SUBJECT: Ph.D. Proposal Presentation
   
BY: Daniel Newman
   
TIME: Tuesday, October 29, 2019, 3:00 p.m.
   
PLACE: Love Building, Atrium3
   
TITLE: Bayesian Edge Analytics of Manufacturing Process and Equipment Health in an IoT Framework
   
COMMITTEE: Thomas Kurfess, Chair (Mechanical Engineering)
Christopher Saldana (Mechanical Engineering)

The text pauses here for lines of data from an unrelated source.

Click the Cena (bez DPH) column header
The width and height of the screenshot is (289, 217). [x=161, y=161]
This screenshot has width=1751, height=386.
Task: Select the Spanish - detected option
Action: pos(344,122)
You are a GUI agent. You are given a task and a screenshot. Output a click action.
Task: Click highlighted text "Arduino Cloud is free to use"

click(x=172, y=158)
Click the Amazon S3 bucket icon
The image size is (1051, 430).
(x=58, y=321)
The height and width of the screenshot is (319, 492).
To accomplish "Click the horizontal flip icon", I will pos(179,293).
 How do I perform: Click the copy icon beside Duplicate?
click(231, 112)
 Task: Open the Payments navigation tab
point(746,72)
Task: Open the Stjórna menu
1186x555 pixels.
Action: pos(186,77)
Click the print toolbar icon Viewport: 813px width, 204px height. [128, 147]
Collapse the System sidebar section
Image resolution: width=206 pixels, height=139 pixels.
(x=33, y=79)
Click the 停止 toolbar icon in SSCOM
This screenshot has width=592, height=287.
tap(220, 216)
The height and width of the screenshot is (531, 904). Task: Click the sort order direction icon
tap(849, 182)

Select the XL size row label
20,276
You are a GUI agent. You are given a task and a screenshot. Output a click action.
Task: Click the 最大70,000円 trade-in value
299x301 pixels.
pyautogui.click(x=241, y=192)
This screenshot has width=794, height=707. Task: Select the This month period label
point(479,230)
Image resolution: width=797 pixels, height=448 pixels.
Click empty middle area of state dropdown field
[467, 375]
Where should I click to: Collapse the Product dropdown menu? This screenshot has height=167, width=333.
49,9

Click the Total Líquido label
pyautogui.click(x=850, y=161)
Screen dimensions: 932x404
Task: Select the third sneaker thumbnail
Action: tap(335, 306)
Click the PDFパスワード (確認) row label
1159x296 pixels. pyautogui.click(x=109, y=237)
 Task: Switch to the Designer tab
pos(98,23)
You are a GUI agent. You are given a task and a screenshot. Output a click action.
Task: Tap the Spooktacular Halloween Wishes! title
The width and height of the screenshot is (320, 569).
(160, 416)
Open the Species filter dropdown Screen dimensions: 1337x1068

Shreyes Melkote (Mechanical Engineering)
Al Salour (The Boeing Company)
Joshua Vaughan (University of Louisiana at Lafayette)
 

SUMMARY

Over the last several years, distributed computing has enabled sensor data acquisition on an unprecedented scale. Using wireless networking, the Internet of Things has dramatically changed the landscape of how devices are monitored. In some areas, such change remains to be manifested. Specifically, significant advancements remain to be made in the way data are captured and utilized in the manufacturing sector. Several challenges inhibit growth in this research area. First, the nature of manufacturing can require the analysis of a large variety of machine tools with unique mechanical characteristics. These various tools also utilize a number of unique communication protocols and can have non-intuitive, nonstandard syntax. Additionally, the proprietary nature of the machine controllers can inhibit access to the more informative machine parameters. This thesis will advance the state-of-the-art in data acquisition and utilization for machine health and process monitoring of advanced manufacturing systems. Specifically, this work proposes an integrated architecture for standardized data acquisition, storage, and analysis with the objective of characterizing and tracking the health and utilization of manufacturing equipment. Special considerations are made for developing an interpretable analytics engine in edge computing devices. By using this approach, storage, bandwidth, and centralized computing needs can be dramatically reduced compared alternative approaches.